◆ WHAT IS BEING ASKED: Render every entry verbatim.

◆ EXTRACTED ENTRIES:

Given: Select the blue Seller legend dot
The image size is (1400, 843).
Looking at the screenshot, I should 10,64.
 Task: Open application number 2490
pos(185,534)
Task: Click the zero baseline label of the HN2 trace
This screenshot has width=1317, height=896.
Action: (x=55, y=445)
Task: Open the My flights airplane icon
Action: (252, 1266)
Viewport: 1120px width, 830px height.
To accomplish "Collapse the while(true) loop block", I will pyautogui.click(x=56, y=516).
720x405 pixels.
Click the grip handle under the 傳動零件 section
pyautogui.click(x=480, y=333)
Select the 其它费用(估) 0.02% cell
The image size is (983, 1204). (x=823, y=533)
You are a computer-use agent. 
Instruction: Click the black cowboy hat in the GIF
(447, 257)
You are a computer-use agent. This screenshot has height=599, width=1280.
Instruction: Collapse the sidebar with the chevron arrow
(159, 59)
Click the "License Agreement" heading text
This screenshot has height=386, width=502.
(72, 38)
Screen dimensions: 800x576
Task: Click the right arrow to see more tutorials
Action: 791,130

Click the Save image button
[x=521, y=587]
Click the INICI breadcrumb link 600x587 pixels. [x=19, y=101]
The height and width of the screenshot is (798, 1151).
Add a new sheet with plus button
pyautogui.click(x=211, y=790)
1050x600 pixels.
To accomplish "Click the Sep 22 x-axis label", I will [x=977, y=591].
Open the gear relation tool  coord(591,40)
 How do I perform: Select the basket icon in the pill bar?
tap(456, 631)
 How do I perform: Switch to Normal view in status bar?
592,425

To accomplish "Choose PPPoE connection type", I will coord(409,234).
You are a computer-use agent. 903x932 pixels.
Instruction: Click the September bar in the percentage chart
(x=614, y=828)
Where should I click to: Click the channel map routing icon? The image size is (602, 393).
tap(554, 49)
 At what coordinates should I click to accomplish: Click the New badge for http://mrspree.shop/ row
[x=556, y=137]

◆ WRITTEN ANSWER:
Given: Select the blue Seller legend dot
The image size is (1400, 843).
Looking at the screenshot, I should 10,64.
 Task: Open application number 2490
pos(185,534)
Task: Click the zero baseline label of the HN2 trace
This screenshot has width=1317, height=896.
Action: (x=55, y=445)
Task: Open the My flights airplane icon
Action: (252, 1266)
Viewport: 1120px width, 830px height.
To accomplish "Collapse the while(true) loop block", I will pyautogui.click(x=56, y=516).
720x405 pixels.
Click the grip handle under the 傳動零件 section
pyautogui.click(x=480, y=333)
Select the 其它费用(估) 0.02% cell
The image size is (983, 1204). (x=823, y=533)
You are a computer-use agent. 
Instruction: Click the black cowboy hat in the GIF
(447, 257)
You are a computer-use agent. This screenshot has height=599, width=1280.
Instruction: Collapse the sidebar with the chevron arrow
(159, 59)
Click the "License Agreement" heading text
This screenshot has height=386, width=502.
(72, 38)
Screen dimensions: 800x576
Task: Click the right arrow to see more tutorials
Action: 791,130

Click the Save image button
[x=521, y=587]
Click the INICI breadcrumb link 600x587 pixels. [x=19, y=101]
The height and width of the screenshot is (798, 1151).
Add a new sheet with plus button
pyautogui.click(x=211, y=790)
1050x600 pixels.
To accomplish "Click the Sep 22 x-axis label", I will [x=977, y=591].
Open the gear relation tool  coord(591,40)
 How do I perform: Select the basket icon in the pill bar?
tap(456, 631)
 How do I perform: Switch to Normal view in status bar?
592,425

To accomplish "Choose PPPoE connection type", I will coord(409,234).
You are a computer-use agent. 903x932 pixels.
Instruction: Click the September bar in the percentage chart
(x=614, y=828)
Where should I click to: Click the channel map routing icon? The image size is (602, 393).
tap(554, 49)
 At what coordinates should I click to accomplish: Click the New badge for http://mrspree.shop/ row
[x=556, y=137]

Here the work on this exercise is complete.